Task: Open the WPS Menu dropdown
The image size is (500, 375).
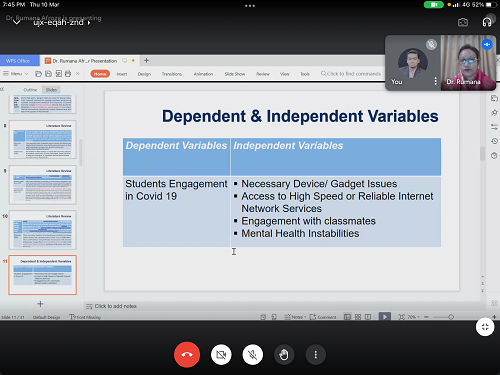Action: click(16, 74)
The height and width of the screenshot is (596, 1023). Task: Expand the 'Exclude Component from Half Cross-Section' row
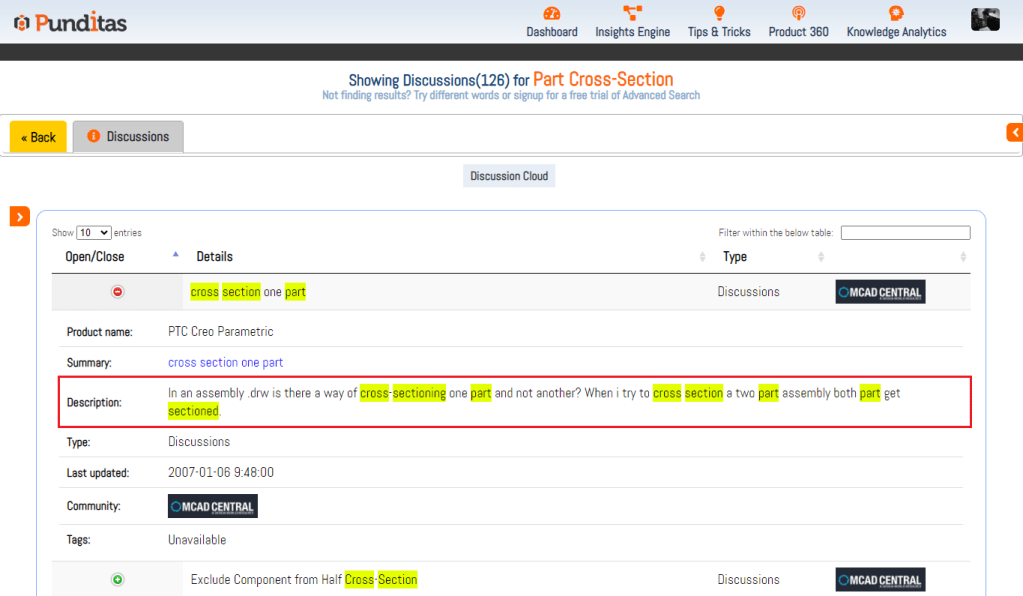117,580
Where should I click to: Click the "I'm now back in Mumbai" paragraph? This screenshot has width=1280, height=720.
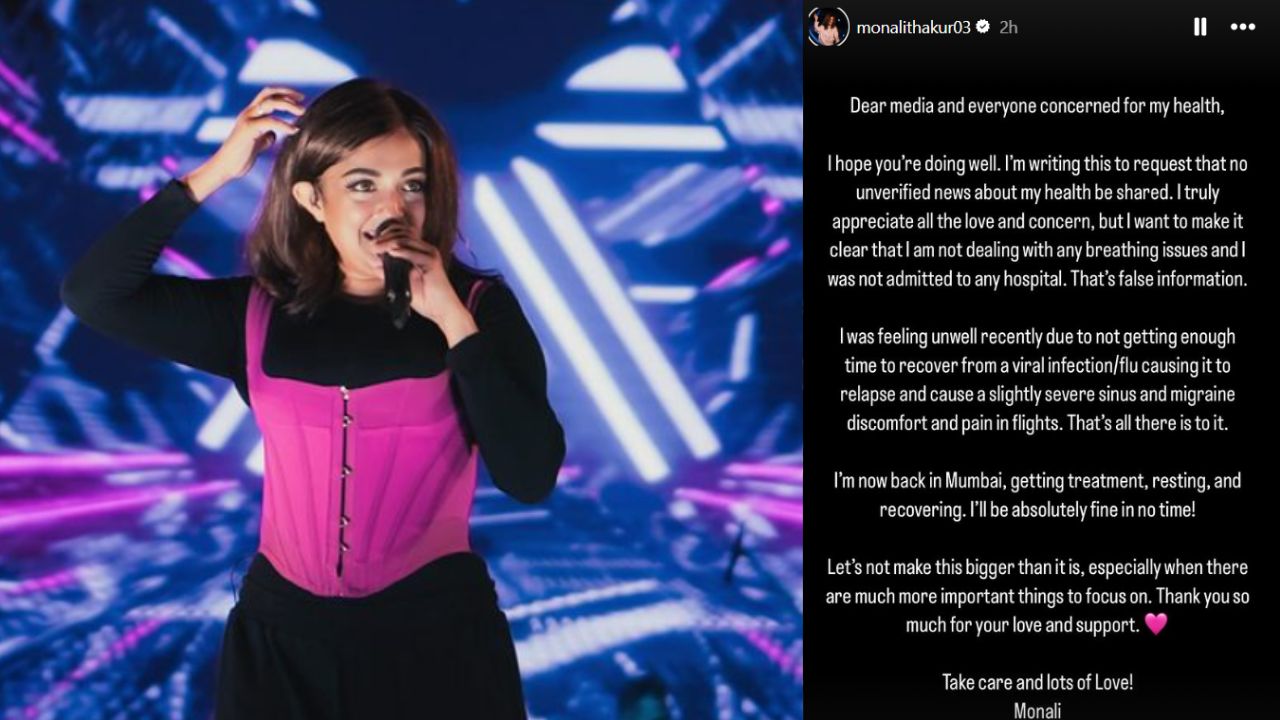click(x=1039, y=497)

*Task details*
Leave the images behind and write out every entry exactly.

*Task answer*
Task: Open the WPS Menu dropdown
The image size is (500, 375).
Action: click(16, 74)
The height and width of the screenshot is (596, 1023). Task: Expand the 'Exclude Component from Half Cross-Section' row
117,580
Where should I click to: Click the "I'm now back in Mumbai" paragraph? This screenshot has width=1280, height=720.
click(x=1039, y=497)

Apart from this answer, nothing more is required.